DOCUMENT TEXT:

□ □ □ □ □

We observed that the robustness of genomic prediction with WGS data across traits and lines was low, resulting in a drop in prediction accuracy in some scenarios. Previous studies have shown that using the same data for preselecting variants through GWAS and for training the prediction equation can reduce the accuracy of genomic predictions and bias the resulting predicted genomic breeding values [15, 64]. We observed no systematic increase in accuracy or bias when randomly splitting the training set into two distinct subsets, one for GWAS to preselect the predictor variants and the other for training the prediction equation (see Additional file 10: Fig. S9). One possible reason for this result is that the two subsets were not strictly independent because they belonged to the same population. The reduction in the number of individuals available for training may also have negatively affected genomic prediction accuracy.
We did not directly evaluate the persistence of the accuracy of genomic predictions across generations, but previous studies with empirical data found that the use of WGS data did not increase the persistence of accuracy [13]. We expect that persistence of accuracy will only improve when causal variants can be successfully identified and their non-additive effects are accounted for.
Potential pitfalls for the effective use of WGS for genomic prediction
Effective use of WGS for genomic prediction can only be achieved when many other steps are completed to produce genotype data at the whole-genome level. Each of these steps has potential pitfalls that can limit the success of using WGS. This includes optimization of the choice of individuals to sequence, of the bioinformatic pipeline to call variants, of the imputation of the WGS, and of filtering of variants. When combined with the multiplicity of strategies to preselect variants for genomic prediction (which is unavoidable with current datasets, genomic prediction methods, and computational resources), the whole process includes many variables that can affect the final result and that are not yet well understood. Therefore, a much greater effort for optimising the whole process is required. Here, we tested relatively simple approaches to evaluate how they performed with large WGS datasets. We have previously discussed what, in our opinion, are the main pitfalls of our approach for selection of individuals to sequence [52] and the biases that may appear during processing of sequencing reads [47]. Here, we will focus our discussion on imputation of WGS data and its use for genomic prediction.
Imputation accuracy
Imputation of WGS data is particularly challenging because typically a very large number of variants need to be imputed for a very large number of individuals from few sequenced individuals. As a consequence, genotype uncertainty can be high [19, 25, 65, 66]. Accuracy of the imputed WGS data is one of the main factors that may limit its potential for genomic prediction. In a simulation study, van den Berg et al. [25] quantified the impact of imputation errors on genomic prediction accuracy and showed that prediction accuracy decreases as errors accumulate, especially in the testing set.
We have assessed the accuracy of our imputation approach elsewhere [38, 52] and recommended that ~ 2% of the population should be sequenced in intensely selected populations. In our study, line D was the line for which genomic prediction accuracy using Top40k performed the worst compared to the marker array. In this line, only 0.9% of the individuals in the population had been sequenced and therefore lower imputation accuracy could be expected. Although there was not enough evidence for establishing a link between sequencing effort and genomic prediction accuracy, we recommend cautious design of a sequencing strategy that is suited to the intended imputation method [52].

□ □ □ □ □

RECORD EXTRACTS:
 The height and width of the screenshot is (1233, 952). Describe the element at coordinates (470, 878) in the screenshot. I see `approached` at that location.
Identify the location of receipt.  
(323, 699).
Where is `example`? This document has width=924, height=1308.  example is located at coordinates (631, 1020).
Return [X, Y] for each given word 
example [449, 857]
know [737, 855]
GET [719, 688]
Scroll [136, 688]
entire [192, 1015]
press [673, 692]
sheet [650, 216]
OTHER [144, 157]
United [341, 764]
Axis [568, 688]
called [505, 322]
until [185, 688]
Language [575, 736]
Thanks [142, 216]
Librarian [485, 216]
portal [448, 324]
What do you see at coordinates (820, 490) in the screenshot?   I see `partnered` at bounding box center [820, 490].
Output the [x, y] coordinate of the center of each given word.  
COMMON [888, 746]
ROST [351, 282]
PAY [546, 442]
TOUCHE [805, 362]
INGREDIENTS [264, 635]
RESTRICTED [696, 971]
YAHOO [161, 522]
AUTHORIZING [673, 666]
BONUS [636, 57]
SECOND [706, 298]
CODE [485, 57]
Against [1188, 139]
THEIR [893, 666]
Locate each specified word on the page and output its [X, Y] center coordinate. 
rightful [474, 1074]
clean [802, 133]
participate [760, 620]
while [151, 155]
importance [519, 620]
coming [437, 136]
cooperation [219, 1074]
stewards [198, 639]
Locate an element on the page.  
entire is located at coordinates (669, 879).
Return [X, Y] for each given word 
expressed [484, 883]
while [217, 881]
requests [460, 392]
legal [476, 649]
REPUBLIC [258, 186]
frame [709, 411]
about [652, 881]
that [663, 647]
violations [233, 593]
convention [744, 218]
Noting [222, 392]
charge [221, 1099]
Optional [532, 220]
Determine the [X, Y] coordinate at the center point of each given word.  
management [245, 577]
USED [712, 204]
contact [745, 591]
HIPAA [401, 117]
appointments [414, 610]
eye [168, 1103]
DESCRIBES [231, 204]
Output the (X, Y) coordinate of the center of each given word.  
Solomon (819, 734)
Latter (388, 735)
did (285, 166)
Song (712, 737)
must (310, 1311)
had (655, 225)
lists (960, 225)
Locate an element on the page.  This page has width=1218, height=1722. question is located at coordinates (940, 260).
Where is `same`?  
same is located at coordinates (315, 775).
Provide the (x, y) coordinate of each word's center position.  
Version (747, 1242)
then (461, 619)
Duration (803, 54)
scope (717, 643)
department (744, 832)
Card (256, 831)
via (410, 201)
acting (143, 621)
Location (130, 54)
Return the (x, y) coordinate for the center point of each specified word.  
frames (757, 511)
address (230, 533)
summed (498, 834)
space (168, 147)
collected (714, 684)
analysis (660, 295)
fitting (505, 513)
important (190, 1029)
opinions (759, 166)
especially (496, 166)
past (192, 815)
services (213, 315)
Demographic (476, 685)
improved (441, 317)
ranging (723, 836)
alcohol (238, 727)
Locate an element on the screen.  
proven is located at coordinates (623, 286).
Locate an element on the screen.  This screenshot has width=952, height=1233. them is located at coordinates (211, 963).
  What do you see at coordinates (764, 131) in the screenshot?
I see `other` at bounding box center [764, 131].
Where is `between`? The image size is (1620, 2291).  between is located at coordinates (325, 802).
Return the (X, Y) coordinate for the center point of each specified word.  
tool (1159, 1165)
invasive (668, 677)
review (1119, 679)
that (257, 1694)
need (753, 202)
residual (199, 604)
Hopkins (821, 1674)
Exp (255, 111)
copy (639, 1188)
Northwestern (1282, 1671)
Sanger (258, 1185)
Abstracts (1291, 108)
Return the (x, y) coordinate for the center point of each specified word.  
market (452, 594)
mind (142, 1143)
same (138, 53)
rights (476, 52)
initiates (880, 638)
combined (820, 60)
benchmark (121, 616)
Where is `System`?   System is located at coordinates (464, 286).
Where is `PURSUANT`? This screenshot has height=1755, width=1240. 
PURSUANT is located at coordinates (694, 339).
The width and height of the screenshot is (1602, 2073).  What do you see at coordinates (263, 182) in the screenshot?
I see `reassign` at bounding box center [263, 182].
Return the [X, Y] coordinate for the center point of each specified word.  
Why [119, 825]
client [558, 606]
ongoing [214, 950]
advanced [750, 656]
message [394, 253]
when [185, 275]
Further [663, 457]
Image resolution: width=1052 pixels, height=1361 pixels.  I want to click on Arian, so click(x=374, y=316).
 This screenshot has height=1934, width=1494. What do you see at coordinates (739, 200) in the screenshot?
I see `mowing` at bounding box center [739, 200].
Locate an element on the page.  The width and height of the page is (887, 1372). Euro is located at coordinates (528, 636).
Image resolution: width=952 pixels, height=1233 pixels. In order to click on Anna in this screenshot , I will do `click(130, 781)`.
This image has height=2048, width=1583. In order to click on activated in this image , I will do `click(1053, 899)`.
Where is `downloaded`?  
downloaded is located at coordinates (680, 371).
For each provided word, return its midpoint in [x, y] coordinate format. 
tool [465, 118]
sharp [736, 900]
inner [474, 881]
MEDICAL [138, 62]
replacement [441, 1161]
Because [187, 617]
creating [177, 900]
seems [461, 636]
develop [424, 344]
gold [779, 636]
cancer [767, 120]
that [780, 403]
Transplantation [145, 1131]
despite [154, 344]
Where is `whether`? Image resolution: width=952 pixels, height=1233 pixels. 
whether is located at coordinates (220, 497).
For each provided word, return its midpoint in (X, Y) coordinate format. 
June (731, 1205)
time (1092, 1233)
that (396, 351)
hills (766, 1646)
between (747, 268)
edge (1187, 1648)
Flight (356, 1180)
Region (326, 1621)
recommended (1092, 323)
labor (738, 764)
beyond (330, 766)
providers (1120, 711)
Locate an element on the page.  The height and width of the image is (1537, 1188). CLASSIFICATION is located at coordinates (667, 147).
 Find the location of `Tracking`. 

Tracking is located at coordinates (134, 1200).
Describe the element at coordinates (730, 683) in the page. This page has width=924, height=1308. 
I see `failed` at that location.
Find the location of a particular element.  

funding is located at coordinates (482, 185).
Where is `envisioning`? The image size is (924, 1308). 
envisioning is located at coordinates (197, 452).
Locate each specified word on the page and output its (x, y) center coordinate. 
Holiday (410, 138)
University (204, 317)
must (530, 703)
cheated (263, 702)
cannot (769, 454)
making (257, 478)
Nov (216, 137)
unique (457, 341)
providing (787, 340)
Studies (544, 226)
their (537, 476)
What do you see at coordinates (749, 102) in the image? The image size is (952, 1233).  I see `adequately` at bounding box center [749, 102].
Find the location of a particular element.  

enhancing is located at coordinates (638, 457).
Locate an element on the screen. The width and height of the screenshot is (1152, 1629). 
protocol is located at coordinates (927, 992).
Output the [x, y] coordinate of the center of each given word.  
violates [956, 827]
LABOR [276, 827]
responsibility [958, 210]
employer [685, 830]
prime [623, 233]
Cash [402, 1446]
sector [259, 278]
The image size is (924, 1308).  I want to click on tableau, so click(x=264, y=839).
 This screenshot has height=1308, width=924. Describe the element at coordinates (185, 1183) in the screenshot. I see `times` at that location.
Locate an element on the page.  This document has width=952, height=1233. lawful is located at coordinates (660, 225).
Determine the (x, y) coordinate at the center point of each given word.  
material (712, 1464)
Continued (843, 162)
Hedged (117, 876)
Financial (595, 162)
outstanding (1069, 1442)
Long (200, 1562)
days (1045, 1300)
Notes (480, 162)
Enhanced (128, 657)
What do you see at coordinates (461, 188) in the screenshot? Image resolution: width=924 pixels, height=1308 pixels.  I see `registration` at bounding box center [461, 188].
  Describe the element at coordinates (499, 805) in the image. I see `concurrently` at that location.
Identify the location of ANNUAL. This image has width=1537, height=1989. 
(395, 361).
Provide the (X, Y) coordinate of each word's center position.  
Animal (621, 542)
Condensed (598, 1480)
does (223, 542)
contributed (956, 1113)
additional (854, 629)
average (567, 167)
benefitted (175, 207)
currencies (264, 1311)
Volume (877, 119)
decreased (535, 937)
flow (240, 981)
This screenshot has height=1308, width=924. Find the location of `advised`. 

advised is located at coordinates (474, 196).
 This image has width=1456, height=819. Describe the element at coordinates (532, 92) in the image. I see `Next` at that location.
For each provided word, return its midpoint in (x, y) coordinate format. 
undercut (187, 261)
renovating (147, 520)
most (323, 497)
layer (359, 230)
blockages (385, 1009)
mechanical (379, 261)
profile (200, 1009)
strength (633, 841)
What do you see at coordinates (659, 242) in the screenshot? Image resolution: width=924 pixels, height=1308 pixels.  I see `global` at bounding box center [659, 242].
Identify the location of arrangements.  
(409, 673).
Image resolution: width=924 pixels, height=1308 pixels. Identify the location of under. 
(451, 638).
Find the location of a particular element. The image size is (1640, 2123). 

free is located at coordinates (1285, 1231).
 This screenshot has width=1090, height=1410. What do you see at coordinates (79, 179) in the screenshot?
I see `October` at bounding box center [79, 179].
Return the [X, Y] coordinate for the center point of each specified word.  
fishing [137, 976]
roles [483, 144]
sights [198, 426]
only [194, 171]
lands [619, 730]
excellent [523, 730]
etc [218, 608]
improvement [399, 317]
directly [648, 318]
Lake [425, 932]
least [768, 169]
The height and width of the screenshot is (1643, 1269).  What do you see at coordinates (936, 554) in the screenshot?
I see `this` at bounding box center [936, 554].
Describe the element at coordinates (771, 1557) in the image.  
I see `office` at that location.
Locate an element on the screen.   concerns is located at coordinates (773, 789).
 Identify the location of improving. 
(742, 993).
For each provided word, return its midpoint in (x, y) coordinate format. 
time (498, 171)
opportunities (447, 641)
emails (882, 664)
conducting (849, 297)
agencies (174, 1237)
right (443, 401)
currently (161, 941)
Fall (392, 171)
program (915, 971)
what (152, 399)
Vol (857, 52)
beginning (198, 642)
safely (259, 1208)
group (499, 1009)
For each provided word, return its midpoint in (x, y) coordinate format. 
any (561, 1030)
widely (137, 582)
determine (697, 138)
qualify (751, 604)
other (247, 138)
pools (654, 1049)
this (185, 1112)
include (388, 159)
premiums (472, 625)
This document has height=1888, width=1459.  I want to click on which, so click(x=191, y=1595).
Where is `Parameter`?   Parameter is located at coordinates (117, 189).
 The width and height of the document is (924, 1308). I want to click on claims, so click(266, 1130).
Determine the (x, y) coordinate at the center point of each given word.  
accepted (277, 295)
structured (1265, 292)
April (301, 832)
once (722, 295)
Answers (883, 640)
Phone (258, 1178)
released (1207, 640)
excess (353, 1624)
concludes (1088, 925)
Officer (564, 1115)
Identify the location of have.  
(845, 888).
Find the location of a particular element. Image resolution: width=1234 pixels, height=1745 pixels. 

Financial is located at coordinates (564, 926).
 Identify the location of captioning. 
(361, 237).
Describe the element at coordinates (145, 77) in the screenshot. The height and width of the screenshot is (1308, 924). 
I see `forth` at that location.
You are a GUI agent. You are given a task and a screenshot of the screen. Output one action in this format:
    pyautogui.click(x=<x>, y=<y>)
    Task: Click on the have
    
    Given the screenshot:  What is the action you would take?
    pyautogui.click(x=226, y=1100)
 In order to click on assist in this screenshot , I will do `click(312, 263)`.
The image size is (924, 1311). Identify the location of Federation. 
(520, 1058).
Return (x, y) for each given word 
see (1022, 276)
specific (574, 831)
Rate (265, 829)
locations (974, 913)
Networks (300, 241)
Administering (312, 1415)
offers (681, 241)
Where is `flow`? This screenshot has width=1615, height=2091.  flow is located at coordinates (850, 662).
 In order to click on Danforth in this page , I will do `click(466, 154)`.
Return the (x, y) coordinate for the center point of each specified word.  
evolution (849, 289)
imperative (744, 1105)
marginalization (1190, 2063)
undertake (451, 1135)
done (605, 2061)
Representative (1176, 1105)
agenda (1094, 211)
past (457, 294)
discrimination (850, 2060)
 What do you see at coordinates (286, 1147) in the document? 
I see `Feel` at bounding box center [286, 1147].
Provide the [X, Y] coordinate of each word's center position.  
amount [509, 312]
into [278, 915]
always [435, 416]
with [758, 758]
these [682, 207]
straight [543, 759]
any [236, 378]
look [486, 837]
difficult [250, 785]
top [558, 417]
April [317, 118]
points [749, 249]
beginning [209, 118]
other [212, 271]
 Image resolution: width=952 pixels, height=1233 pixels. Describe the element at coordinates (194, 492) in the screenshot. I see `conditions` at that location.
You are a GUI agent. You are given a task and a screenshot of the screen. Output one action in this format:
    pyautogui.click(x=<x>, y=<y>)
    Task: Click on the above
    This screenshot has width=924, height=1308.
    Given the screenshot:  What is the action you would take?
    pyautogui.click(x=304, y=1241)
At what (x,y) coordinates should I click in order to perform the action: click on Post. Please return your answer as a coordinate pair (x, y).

□ □ □ □ □

EXERCISE: Carry on the discussion of genomic prediction with whole-genome sequence data, starting right after its last sentence.

THE ANSWER:
Genomic prediction accuracy could be improved by accounting for genotype uncertainty of the imputed WGS. In that case, it could be advantageous to use allele dosages rather than best-guess genotypes [66], although most current implementations of genomic prediction methods cannot handle such information.
Preselection of predictor variants
Using WGS data to simply increase the number of variants in the genomic prediction analyses does not improve genomic prediction accuracy [16, 19, 22]. Because of the large number of variants in WGS data, there is a need to remove uninformative variants [22, 30, 62, 65, 67]. The most predictive variants are expected to be variants that are causal or that are at least informative about the causal variants, which depends on their distance to the causal variants [68]. Variants that are in weak linkage disequilibrium with causal mutations have a ‘dilution’ effect, i.e., they add noise and can limit prediction accuracy [22, 30, 67]. However, if too stringent filters are applied during preselection of predictor variants, true causal variants may be removed, which would reduce persistence of accuracy across generations and across populations [62, 69]. For instance, the impact of removing variants with a low minor allele frequency depends on the minor allele frequency of the causal variants and the distance between preselected and causal variants [68]. Removing causal or informative variants is expected to negatively affect multi-line or multi-breed prediction.
A popular strategy to preselect variants for the prediction model is based on association tests. Genome-wide association studies on WGS data are expected to confirm associations that were already detected with marker arrays but also identify novel associations (e.g., [35, 70]; (see Additional file 11: Fig. S10)). However, our empirical GWAS results illustrate how the noise of GWAS with WGS data limits the fine-mapping of the associated regions and the preselection of variants for genomic prediction due to the pervasiveness of linkage disequilibrium (see Additional file 11: Fig. S10) and how GWAS with WGS data can be affected by false positives in a more severe way than GWAS with marker arrays, especially for highly polygenic traits (as shown by results using simulated traits (see Additional file 12: Table S2).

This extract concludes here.